A pochissimi chilometri dal mare, situato a nord del golfo di Oristano, si estende per circa 2288 ettari lo stagno di Cabras, che rappresenta l’ambiente palustre tra i piu' importanti della Sardegna e d’Europa.

La sua profondita' media e' di 2,80 m mentre raggiunge una profondita' massima di circa 3,00 m; la forma allungata grosso modo da nord a sud, settore dove e' piu' largo, deriva dal fatto che e' sorto su un’antica valle fluviale.

Lo stagno riceve le acque del “Riu Sa Praia”, piccolo fiumiciattolo appartenente al Comune di Riola Sardo.

Il suo territorio interessa, oltre i comuni di Cabras e Riola, anche quello di Nurachi, ma a quest’ultimo appartengono solo circa 12 ettari. Le acque della parte meridionale dello stagno hanno una salinita' abbastanza elevata in quanto comunicano col mare per mezzo del canale scolmatore nella zona anticamente chiamata “Sa Ucca ‘e Sa Madrini” (tradotto letteralmente “La Bocca della Scrofa”), nella parte settentrionale, invece le acque sono piu' dolci, in quanto ricevono, dalla parte di terra, l’acqua di “Riu Sa Praia” e di paludi e canali minori.

Le coste dello stagno, per la maggior parte, sono basse e arenose, ma in alcuni punti ci sono zone rocciose, soprattutto nelle zone “Is Arrocchittas”, “Mitrottas” e “Su Pottu”.

Il Canale Scolmatore, messo in opera alcuni anni fa e' stato costruito per evitare che si ripetessero le inondazioni che in passato avevano interessato la zona di Cabras denominata, per questo motivo, “Veneziedda”, e che causava numerosi disagi a quei paesani che, quando pioveva copiosamente, erano costretti a lasciare le proprie abitazioni invase dalle acque.

Questo canale, che ha la funzione di collegare lo stagno al golfo di Oristano, passa attraverso il vecchio stagno di “Sa Madrini” che e' scomparso proprio a causa della costruzione dello Scolmatore; sorte analoga hanno subito anche altre paludi vicine.

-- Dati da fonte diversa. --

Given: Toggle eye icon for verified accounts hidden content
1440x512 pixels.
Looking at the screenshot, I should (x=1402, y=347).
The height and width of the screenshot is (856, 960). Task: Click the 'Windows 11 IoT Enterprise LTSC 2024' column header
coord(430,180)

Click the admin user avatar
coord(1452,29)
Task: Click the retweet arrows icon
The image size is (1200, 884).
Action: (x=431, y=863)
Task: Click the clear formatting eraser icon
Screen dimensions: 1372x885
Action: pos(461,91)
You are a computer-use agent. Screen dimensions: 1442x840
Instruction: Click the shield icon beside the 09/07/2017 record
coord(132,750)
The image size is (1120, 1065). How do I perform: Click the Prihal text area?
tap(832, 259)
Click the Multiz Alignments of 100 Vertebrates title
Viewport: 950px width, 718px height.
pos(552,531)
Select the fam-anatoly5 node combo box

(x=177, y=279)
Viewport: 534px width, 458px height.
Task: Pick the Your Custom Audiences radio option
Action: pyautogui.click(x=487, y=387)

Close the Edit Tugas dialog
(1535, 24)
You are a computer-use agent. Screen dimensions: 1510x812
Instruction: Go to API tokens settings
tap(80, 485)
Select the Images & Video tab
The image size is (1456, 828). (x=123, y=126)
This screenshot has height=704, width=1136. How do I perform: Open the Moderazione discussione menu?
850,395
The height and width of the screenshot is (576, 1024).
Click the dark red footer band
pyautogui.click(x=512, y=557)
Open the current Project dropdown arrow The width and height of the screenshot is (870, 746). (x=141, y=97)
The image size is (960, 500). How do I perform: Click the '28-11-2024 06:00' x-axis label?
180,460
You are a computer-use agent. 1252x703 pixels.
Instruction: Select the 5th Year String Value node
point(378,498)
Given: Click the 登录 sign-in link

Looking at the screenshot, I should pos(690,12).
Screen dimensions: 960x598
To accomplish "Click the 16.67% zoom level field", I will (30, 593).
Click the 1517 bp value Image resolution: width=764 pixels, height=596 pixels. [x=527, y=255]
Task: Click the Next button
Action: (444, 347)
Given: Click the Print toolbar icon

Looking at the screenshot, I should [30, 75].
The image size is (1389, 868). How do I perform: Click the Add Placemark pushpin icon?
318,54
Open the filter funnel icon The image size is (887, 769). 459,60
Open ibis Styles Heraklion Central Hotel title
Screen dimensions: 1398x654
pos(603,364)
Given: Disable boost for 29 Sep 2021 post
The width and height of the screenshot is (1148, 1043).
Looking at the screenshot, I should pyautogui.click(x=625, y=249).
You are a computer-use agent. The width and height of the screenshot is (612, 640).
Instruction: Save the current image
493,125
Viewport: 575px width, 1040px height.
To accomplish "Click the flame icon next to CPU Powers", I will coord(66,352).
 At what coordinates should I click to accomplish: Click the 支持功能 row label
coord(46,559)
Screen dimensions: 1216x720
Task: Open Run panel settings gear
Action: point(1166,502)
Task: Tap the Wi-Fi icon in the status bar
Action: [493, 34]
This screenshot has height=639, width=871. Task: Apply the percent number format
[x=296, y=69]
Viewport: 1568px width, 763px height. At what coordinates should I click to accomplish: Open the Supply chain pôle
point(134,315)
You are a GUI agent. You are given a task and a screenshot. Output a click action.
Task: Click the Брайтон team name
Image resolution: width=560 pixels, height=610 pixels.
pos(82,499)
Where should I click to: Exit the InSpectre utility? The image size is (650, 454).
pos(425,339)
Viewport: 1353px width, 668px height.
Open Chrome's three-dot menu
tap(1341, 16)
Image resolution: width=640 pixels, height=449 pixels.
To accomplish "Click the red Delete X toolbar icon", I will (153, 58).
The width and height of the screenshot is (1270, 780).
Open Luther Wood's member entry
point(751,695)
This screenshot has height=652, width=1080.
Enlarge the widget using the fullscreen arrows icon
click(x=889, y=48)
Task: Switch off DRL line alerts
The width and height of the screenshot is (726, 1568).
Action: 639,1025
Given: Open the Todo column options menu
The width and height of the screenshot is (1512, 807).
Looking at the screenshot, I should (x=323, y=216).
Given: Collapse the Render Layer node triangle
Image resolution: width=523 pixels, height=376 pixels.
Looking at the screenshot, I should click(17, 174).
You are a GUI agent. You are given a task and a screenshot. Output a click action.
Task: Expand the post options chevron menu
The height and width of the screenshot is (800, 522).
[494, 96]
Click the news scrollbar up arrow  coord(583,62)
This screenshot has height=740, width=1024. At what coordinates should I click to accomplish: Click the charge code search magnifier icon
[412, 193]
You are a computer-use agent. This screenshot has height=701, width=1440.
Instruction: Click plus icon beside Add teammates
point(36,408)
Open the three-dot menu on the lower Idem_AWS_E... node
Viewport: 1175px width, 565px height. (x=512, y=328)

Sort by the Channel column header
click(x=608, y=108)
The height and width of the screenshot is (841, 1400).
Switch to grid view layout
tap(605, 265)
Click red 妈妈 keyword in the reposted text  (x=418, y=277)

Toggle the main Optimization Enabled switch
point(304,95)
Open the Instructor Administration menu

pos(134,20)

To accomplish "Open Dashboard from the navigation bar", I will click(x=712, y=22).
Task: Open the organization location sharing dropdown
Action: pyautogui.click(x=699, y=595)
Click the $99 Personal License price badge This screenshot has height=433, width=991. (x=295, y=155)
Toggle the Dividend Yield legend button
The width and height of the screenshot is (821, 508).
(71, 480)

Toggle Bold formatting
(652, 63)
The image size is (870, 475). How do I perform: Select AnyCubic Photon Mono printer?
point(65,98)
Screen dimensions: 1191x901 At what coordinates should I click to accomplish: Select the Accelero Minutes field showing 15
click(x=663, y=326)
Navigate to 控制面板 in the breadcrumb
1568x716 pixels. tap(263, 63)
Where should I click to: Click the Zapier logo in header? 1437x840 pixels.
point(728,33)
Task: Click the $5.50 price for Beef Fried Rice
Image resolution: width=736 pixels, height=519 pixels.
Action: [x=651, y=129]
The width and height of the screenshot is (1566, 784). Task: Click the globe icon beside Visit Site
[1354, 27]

Lo Scolmatore, un’opera costata oltre sette miliardi, era costituito da uno sbarramento di cemento armato, a forma di pettine, situato nelle immediate vicinanze dello sbocco delle acque dello stagno e a circa 1 Km da un’altra opera in cemento armato, dove erano state sistemate 33 chiuse comandate idraulicamente da un operatore.

La realizzazione dello scolmatore ha portato, purtroppo, alla scomparsa della zona denominata “Cuccuru S’’Arrius” che conteneva importantissime testimonianze del passato, di tutto cio' non e' rimasto che un piccolissimo isolotto al centro del Canale protetto da schermature in cemento armato.

Si sottolinea, tuttavia, che questa grandiosa opera (Canale Scolmatore) non e' mai stata utilizzata e le chiuse, che sin dai primi mesi venivano sollevate a fatica, non sono piu' in grado di funzionare. In questi ultimi tempi, infatti, sono stati eseguiti dei lavori che ne hanno modificato notevolmente l’aspetto primario.

Lo stagno di Mar’e Pontis formava 3 peschiere: Sa Madrini (completamente scomparsa dopo la costruzione dello scolmatore e   recentemente ricostruita), Pischeredda, e infine la peschiera Pontis: la piu' grande e importante.